● Passage
::::::::

Manuel Deodoro da Fonseca (Portuguese pronunciation: [mɐnuˈɛw deoˈdɔɾu da fõˈsekɐ]; 5 August 1827 – 23 August 1892) was a Brazilian politician and military officer who served as the first president of Brazil. He was born in Alagoas in a military family, followed a military career, and became a national figure. Fonseca took office as provisional president after heading a military coup that deposed Emperor Pedro II and established the First Brazilian Republic in 1889, disestablishing the Empire. After his election in 1891, he stepped down the same year under great political pressure when he dissolved the National Congress. He died less than a year later.

::::::::

● Data
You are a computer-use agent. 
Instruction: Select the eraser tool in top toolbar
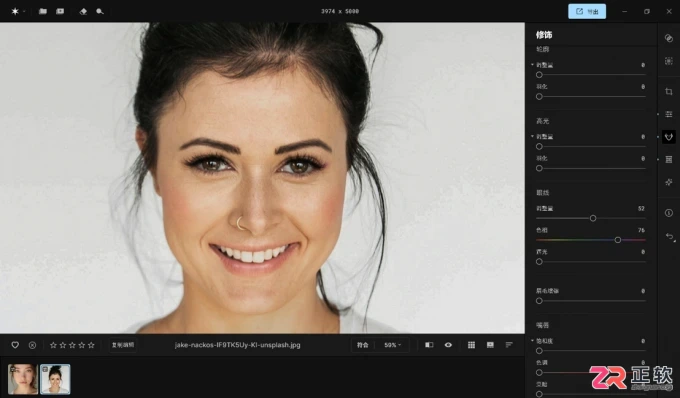point(83,11)
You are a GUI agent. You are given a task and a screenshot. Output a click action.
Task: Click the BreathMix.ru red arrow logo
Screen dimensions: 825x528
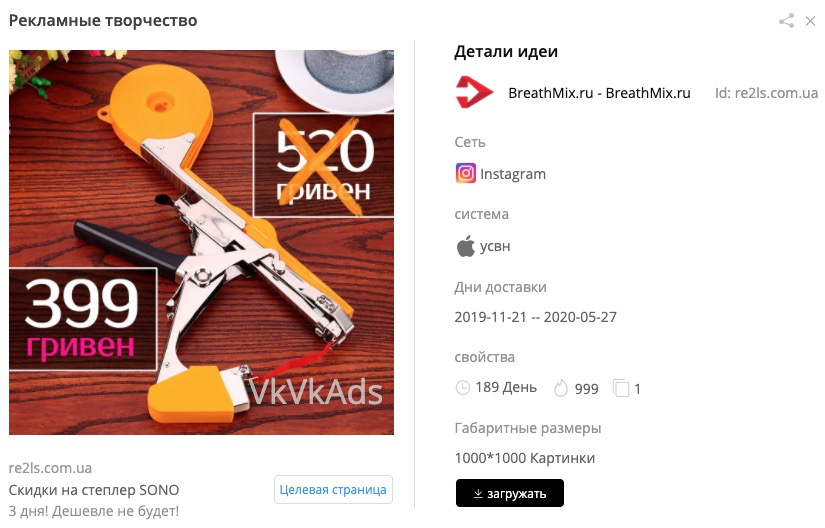[x=474, y=93]
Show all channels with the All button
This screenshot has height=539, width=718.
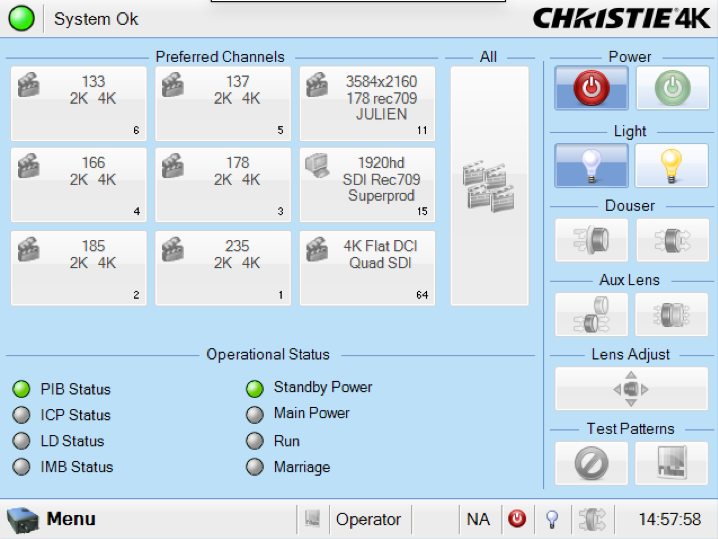coord(489,186)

::::::::

● Task brief
Output the stretch of the Deodoro da Fonseca passage from "Manuel Deodoro da" through "a year later.", copied word for word.

● Written answer
Manuel Deodoro da Fonseca (Portuguese pronunciation: [mɐnuˈɛw deoˈdɔɾu da fõˈsekɐ]; 5 August 1827 – 23 August 1892) was a Brazilian politician and military officer who served as the first president of Brazil. He was born in Alagoas in a military family, followed a military career, and became a national figure. Fonseca took office as provisional president after heading a military coup that deposed Emperor Pedro II and established the First Brazilian Republic in 1889, disestablishing the Empire. After his election in 1891, he stepped down the same year under great political pressure when he dissolved the National Congress. He died less than a year later.